| Excerpted data |
******************************

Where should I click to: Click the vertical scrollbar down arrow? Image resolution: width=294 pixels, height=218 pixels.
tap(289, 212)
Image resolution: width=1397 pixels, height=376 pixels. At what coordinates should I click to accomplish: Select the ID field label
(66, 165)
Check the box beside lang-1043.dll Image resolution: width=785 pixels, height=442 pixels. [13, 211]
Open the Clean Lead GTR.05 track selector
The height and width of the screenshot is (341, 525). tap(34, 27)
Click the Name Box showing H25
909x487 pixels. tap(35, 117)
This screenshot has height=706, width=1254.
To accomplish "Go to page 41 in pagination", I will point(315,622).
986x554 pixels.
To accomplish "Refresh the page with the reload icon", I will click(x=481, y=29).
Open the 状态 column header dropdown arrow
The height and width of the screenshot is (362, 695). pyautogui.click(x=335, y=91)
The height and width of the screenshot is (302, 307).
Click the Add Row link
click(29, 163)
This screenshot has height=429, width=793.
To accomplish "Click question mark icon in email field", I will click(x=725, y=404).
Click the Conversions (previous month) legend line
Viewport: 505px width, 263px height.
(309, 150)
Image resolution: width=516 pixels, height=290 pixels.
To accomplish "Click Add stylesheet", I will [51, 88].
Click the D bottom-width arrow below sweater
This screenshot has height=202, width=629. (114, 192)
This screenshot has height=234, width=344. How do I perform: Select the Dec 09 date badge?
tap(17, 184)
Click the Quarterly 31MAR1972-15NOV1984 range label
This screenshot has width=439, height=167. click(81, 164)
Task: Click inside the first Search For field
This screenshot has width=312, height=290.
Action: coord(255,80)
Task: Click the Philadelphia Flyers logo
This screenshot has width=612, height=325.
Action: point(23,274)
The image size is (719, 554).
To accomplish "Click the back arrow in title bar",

******************************

| Directions |
Search the listing for the word "Task", and copy every line in which it is found.

| Solution to this exercise |
Task: Click inside the first Search For field
Task: Click the Philadelphia Flyers logo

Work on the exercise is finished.